It’s interesting that in March Marvel got three titles in the top ten after getting shut out in February, but still DC closed the marketshare gap by over a point in March?

Bob Wayne: We are pleased that we gained share, and we never expected that we would hold ten out of ten at the top of the chart for ever.  I think it is better for the business if everybody is firing on all cylinders, that our competitors are doing interesting things, and we are doing interesting things. It keeps everybody on their toes and it keeps enthusiasm in the readership. The retailers remain involved wanting to make sure that they have enough of everything. I think it’s a good thing all around.

“A good thing all around.” Nice gracious note. But what about that whole AvX thing?

Bob Wayne: Well there’s a different approach in how we sell to retailers and what we use as incentives to encourage them to order extra copies. Marvel offered the possibility of getting very deep discounts on these titles, certainly deeper than any of the discounts that we’ve offered on the launch of the “New 52.” We tend to use other tools to get retailers’ attention and get our books on the shelves. DC and Marvel just have different philosophies at this point on how to do this.

“A different approach.” One could say that.

Cunningham is only quoted on one matter, the aforementioned flat GN sales, and had this to say:

John Cunningham: In that forward-looking way that we have to employ when we look at book publishing planning, given the requirements of that side of the business, as we look at the rest of 2012, graphic novels looks like a huge category for us. The “New 52” collections beginning in May and running through the end of the year, plus the Batman: Earth One and Superman: Earth One Vol. 2 in the fall, The Girl With the Dragon Tattoo in the fall, the Fables: Werewolves of the Heartland original graphic novel in the fall. I think that our business, looking down the rest of 2012, will be extremely bullish in that category.

In a previous answer, Wayne mentioned the Chip Kidd BATMAN: DEATH BY DESIGN and Geoff Johns BATMAN: EARTH ONE OGNs.

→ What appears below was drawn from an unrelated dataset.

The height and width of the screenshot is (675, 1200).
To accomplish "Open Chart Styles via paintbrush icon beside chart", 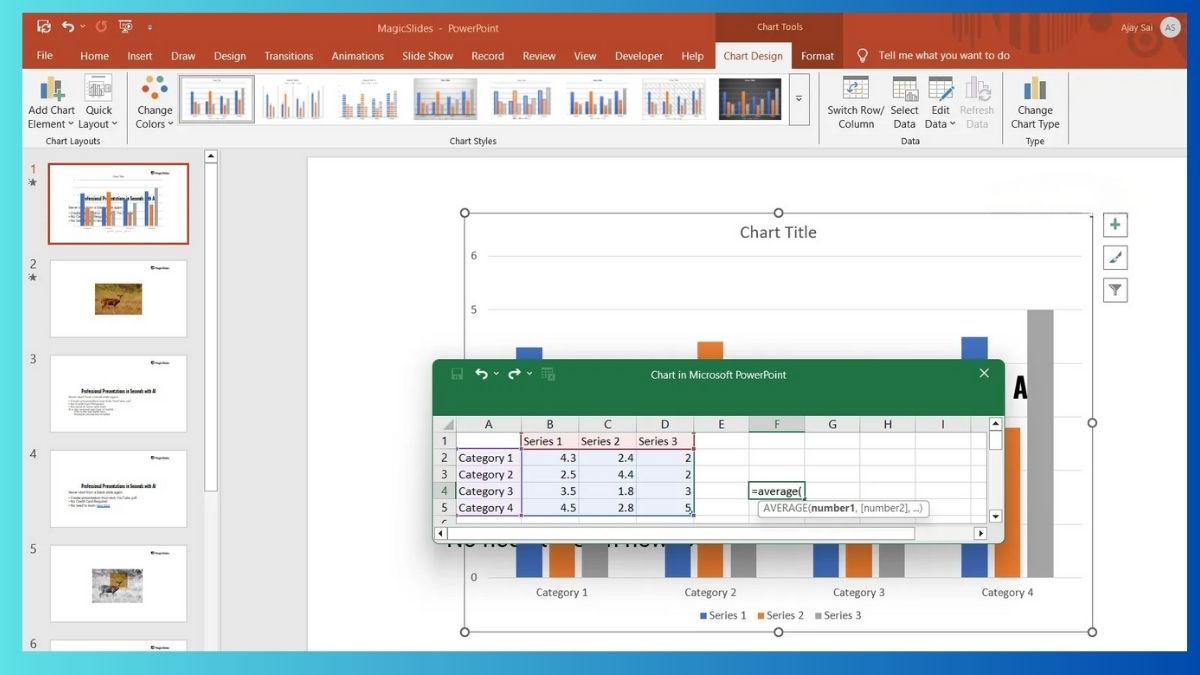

What’s interesting about these answers is that DC actually has been putting out original graphic novels for the last few months….with barely a peep of promotion: Douglas Rushkoff and Goran Sudzuka’s A.D.D., RATCATCHER by Andy Diggle and Victor Ibanez, and just last week GONE TO AMERIKAY by Derek McCulloch and Colleen Doran. These seem to be among the last books to come out from what was once Vertigo’s pretty ambitious OGN publishing slate, although we’re always running into people at parties who tell us they’re working on a graphic novel for Vertigo but can’t say what it is…so unless it’s one big anthology, there seem to be more in the pipeline. Is the Vertigo Crime line still going? Even that FABLES: WEREWOLVES GN has been in the works for a long time and was originally supposed to come out last summer.

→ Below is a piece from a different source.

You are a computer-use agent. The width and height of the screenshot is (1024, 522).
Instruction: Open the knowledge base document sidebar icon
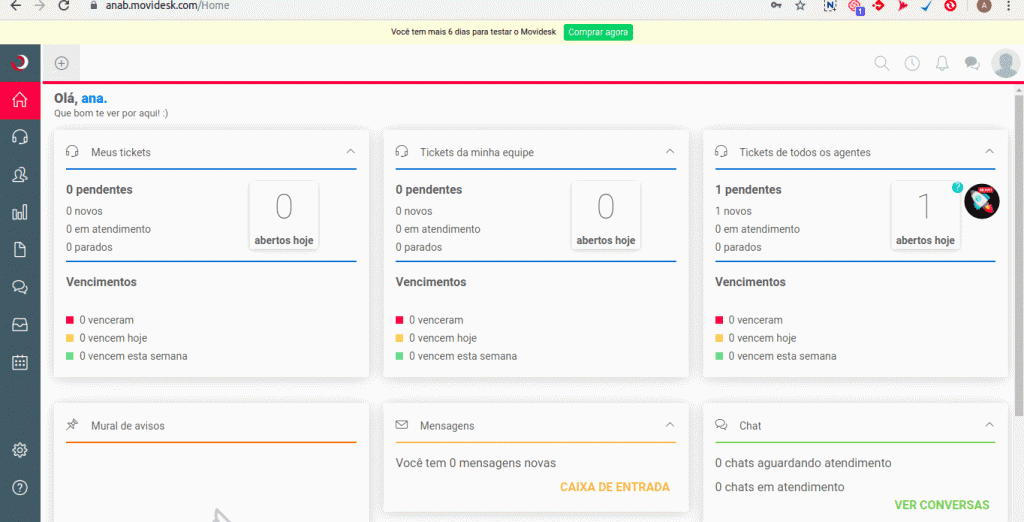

GET JIRO, the Anthony Bourdain graphic novel, is finally coming out this summer; SHOOTERS, by Brandon Jerwa, Eric Trautmann, and Steve Lieber, is due later this month.

Wayne does mention that BATMAN: THE BLACK MIRROR which collects a DETECTIVE run by Scott Snyder, Jock, and Francesco Francavilla is in its fourth printing. So add Scott Snyder to Brian K. Vaughan as a potential savior of the GN.

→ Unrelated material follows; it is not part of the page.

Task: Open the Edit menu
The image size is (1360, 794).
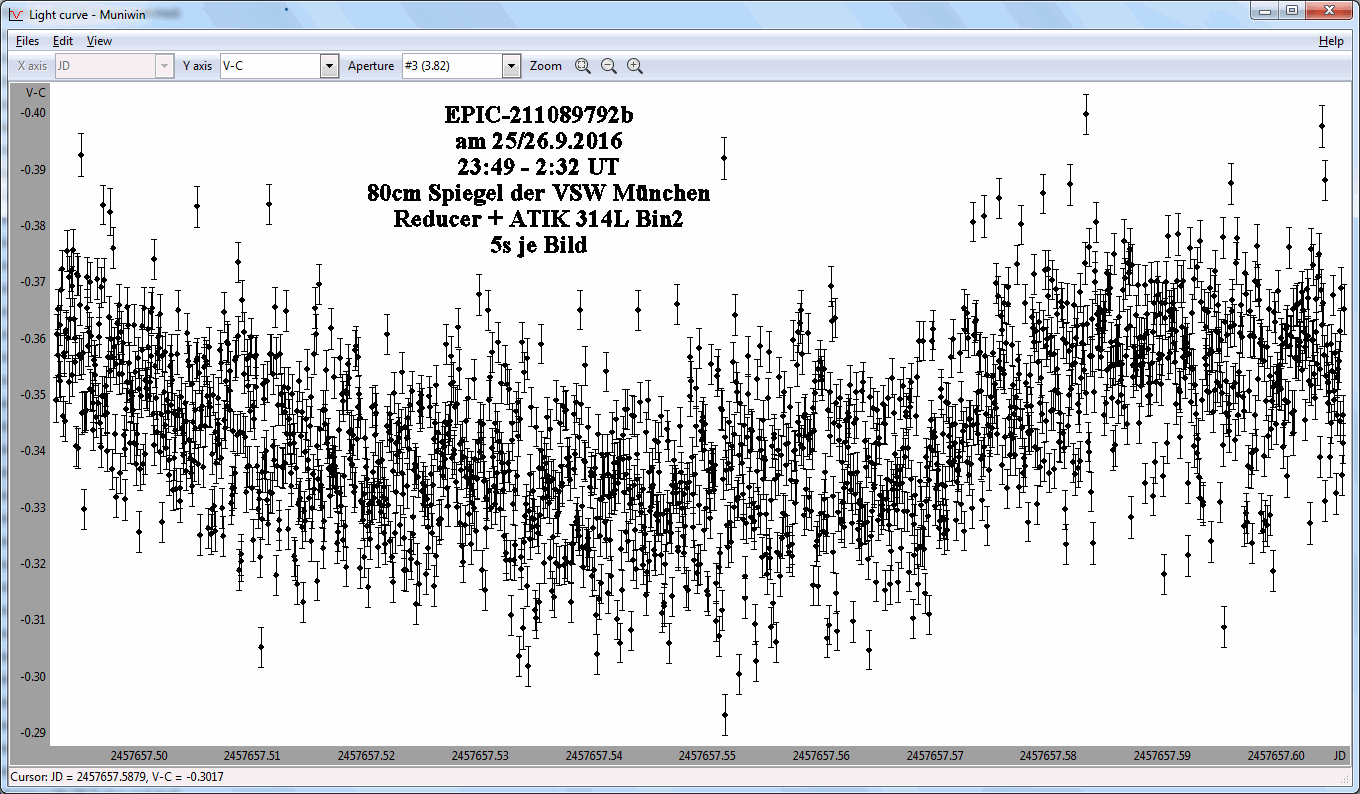Action: 63,41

And of course the DRAGON TATTOO adaptation. GNs adapting genre novels at other publishers have sold really well—books based on James Patterson and Jim Butcher spring to mind—but licensing is no substitute for original material that can really drive the category.

As for the New 52 collection program? Looking forward to those total March numbers on Monday! We’ll be back with more then.


  1. I appreciate the Beat’s coverage, but hearing these blathering morons talk about what Q2 will look like once they bust out a Green Lantern event is really laughable.

  2. I really wish DC would have used their new visibility to champion these OGN’s. They’ve been coming out pretty consistently the last five years or so, and while the output doesn’t seem to be as big as it once was, it does seem there’s still at least one coming out every couple of months from very very talented people.

    I get that their marketing muscle is going to go towards the things that are going to draw the most sales, but would it heard to divert bit of that money away from the definitely sales their going to get from books like the Earth One books to something like Gone To Amerikay or Get Jiro! I can’t say they are missing an opportunity on Get Jiro as it’s not out yet, but it seems barely any of the marketing muscle has gone behind Gone To Amerikay, which is a gorgeous and awesome book.

    It’s a frustrating as some one who is actively reading and truly enjoys books like Jeff Lemire’s “The Nobody” and Mat Johnson’s “Incognegro” that more could be done and it’s not being done.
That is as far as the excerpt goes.